Verbreitete Case Modding-Elemente
Grundlage der meisten Case Mods ist das Einsetzen einer Plexiglas-Scheibe in das Computergehäuse, meist in das linke Seitenteil, seltener auf der Oberseite. Dies ermöglicht den Blick auf das modifizierte Innenleben des Computers. Die beliebteste Veränderung im Innenraum des Computers ist die Beleuchtung. Diese wird meist durch Kaltlichtkathoden und LED – beleuchtete Lüfter verwirklicht. Auch die Verkabelung im Inneren des Gehäuses kann durch Airflow – Kabel oder Rundkabel ersetzt werden, die zum einen für eine bessere Luftzirkulation sorgen sollen und zum anderen in verschiedenen Farben (auch UV-aktiv) erhältlich sind. Die Kühlung des Computers wird ebenfalls oft verändert. Dies beginnt beim Einbau zusätzlicher Lüfter oder dem Austausch von Lüftergittern und reicht bis zum Einbau einer Wasserkühlung, die zur Aufwertung des äußeren Erscheinungsbildes mit farbiger Flüssigkeit betrieben wird. Zu den Veränderungen im Innenraum kommt noch die Aufwertung des Gehäuses selbst durch Lackierungen oder Airbrush hinzu.
Arten des Case Moddings
Neben der Aufbereitung von Standard – Gehäusen ist es auch möglich, ein Gehäuse komplett selbst zu bauen. Dies wird im deutschen Sprachraum als CaseCon (= case construction) bezeichnet, englischsprachige Modder benutzen die Begriffe “case building” oder “scratch build”. Hierbei kann man unterscheiden zwischen dem kompletten Neubau eines Gehäuses, das vom Modder selbst komplett neu entworfen wird und jegliche Form annehmen kann, und der Nutzung eines vorhandenen Gegenstandes als Gehäuse. Dies kann zum einen ein Gebrauchsgegenstand sein, der sein Computer – Innenleben von außen nicht unbedingt sofort erkennen lässt (z.B. Mikrowelle, Munitionskiste, Bierkasten) oder auch ein so genanntes Retro – Gehäuse wie das Gehäuse einer alten Spielkonsole.

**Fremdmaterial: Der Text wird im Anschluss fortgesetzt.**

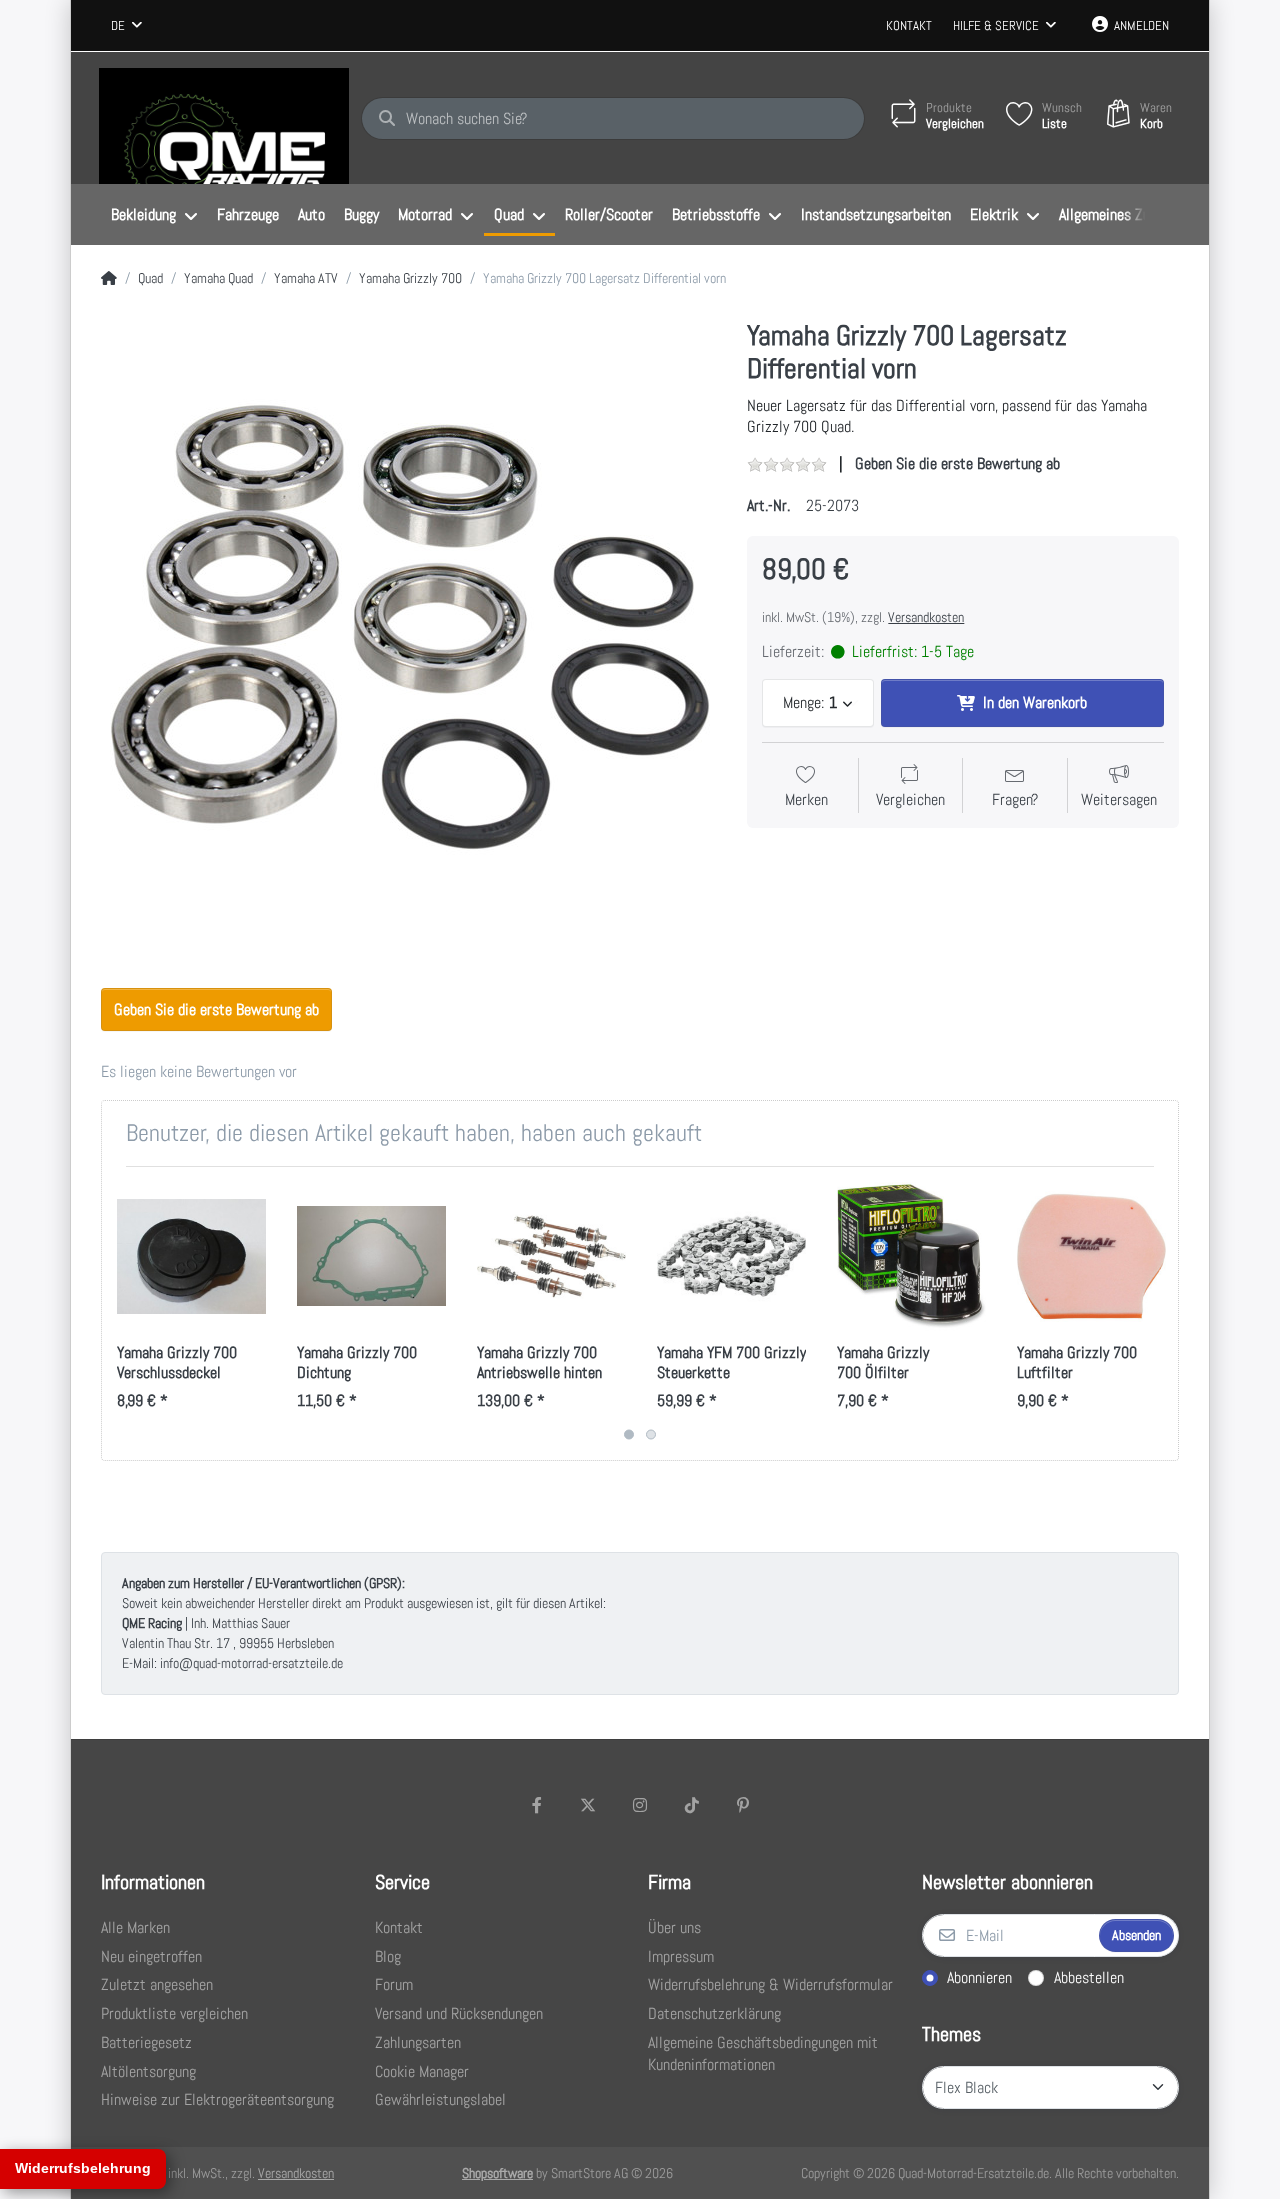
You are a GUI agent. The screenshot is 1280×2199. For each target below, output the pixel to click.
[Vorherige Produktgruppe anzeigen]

Weitere Anwendungsgebiete des Case Moddings
Dem Gehäuse und Innenleben des Computers werden durch passende Lackierung oder Auswechseln der LEDs häufig auch Peripherie – Geräte wie Tastatur, Maus und Lautsprecher angepasst. Case Modding kann auch an Notebooks durchgeführt werden, konzentriert sich dann aber vor allem auf Lackierungen. Heute werden auch Spielkonsolen oft äußerlich verändert und individualisiert.

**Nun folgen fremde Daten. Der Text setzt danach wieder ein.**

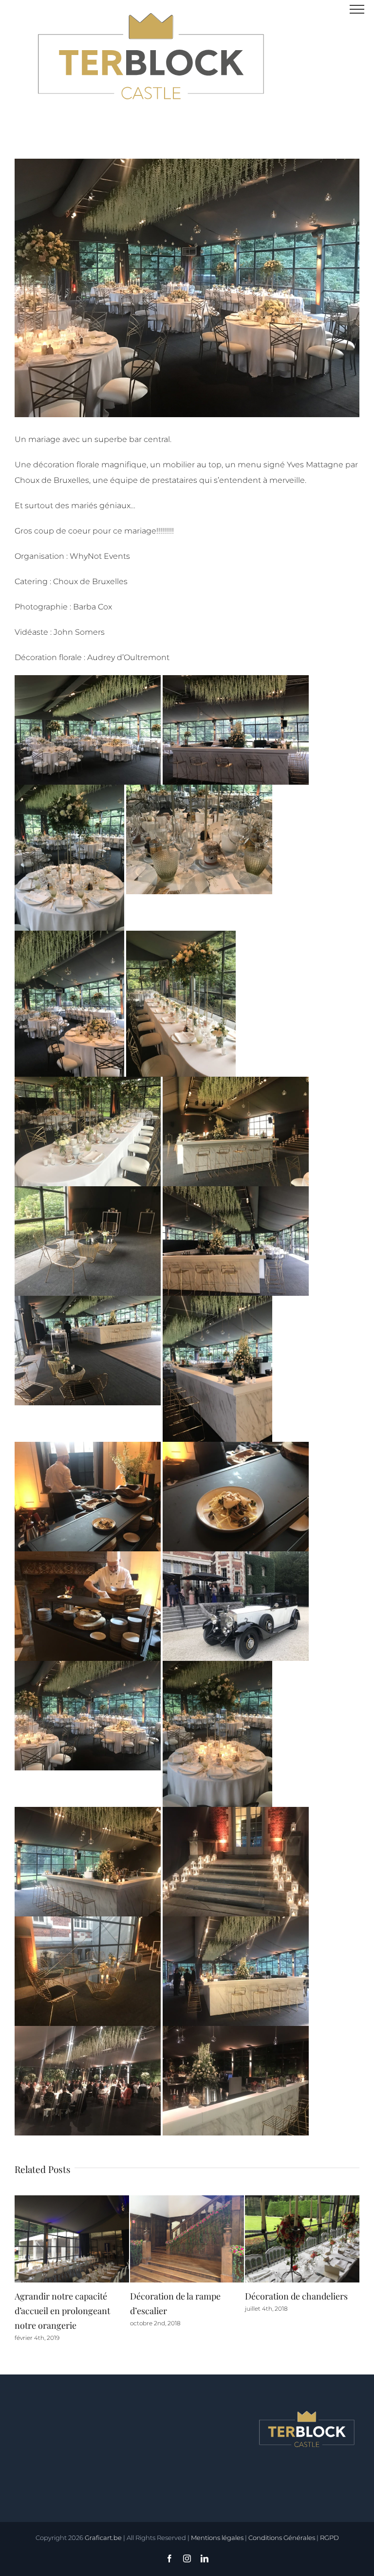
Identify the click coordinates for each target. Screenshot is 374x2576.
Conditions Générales (281, 2537)
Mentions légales (217, 2537)
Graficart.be (103, 2537)
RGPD (329, 2537)
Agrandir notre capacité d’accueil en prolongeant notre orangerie (292, 2310)
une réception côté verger (65, 2296)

Vermarktung und Wettbewerbe
Auf Grund der inzwischen großen Zahl von Anhängern des Case Moddings hat sich eine völlig neue Industrie entwickelt, die zahlreiche Komponenten speziell zu diesem Zweck herstellt und vertreibt. Daneben werden auch für diejenigen, die sich nicht selbst ausführlich mit dem Case Modding befassen wollen, vorgefertigte Gehäuse angeboten. Außerdem gibt es inzwischen auch zahlreiche Wettbewerbe im Bereich des Case Moddings, die oft von Computerzeitschriften oder Hardwarehändlern gesponsert werden und neben Ruhm auch mit Preisen locken. Die jährliche stattfindende Deutsche CaseMod Meisterschaft (DCMM) gilt als Deutschlands größte Veranstaltung in diesem Bereich.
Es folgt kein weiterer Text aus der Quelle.